O governo do presidente Donald Trump solicitou à Suprema Corte dos Estados Unidos uma revisão acelerada de sua ordem executiva que pretende restringir a cidadania por nascimento no país. A medida, assinada no primeiro dia de mandato, estabelece que apenas filhos de pais com status legal permanente estariam “sujeitos à jurisdição” americana e, portanto, aptos à cidadania.

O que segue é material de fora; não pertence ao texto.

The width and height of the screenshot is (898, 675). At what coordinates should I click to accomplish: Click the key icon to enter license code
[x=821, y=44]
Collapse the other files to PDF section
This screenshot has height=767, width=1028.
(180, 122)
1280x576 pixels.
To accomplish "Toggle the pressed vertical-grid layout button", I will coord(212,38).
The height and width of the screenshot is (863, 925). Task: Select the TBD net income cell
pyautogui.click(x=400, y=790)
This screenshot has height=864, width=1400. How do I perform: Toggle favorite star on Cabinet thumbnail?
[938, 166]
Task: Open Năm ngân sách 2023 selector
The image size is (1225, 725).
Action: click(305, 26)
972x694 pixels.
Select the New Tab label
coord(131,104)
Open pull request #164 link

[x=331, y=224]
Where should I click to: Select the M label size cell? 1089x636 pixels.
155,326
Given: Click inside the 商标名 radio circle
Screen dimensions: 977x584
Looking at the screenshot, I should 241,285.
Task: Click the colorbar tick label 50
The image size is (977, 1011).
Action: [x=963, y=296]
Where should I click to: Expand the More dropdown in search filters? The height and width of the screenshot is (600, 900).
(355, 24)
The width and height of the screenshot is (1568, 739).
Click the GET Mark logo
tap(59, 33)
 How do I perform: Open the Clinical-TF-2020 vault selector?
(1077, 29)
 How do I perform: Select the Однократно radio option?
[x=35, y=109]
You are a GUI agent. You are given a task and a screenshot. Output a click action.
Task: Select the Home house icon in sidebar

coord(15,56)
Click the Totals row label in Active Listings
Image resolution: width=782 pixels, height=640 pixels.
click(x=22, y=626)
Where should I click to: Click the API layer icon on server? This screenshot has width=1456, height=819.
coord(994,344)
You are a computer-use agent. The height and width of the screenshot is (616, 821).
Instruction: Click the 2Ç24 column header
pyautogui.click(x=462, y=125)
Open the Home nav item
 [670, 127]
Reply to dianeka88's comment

A iniciativa já foi bloqueada por diferentes cortes federais, que apontaram possível violação direta da Constituição. Desde 1898, a Suprema Corte reconhece no caso U.S. v. Wong Kim Ark que qualquer pessoa nascida em solo americano é cidadã, independentemente da situação migratória dos pais. Mesmo assim, a administração Trump insiste que há margem para excluir da regra filhos de imigrantes irregulares e visitantes temporários.
Segundo dados do Penn State Social Science Research Institute, cerca de 255 mil crianças nascem anualmente nos EUA com ao menos um dos pais sem cidadania ou status legal permanente. Organizações como a ACLU classificam a medida como “ilegal e cruel” e prometem continuar contestando a iniciativa nos tribunais.
Especialistas avaliam que a Suprema Corte dificilmente mudará sua jurisprudência, mas destacam que, no campo político, Trump pode explorar o debate como bandeira diante de seus apoiadores.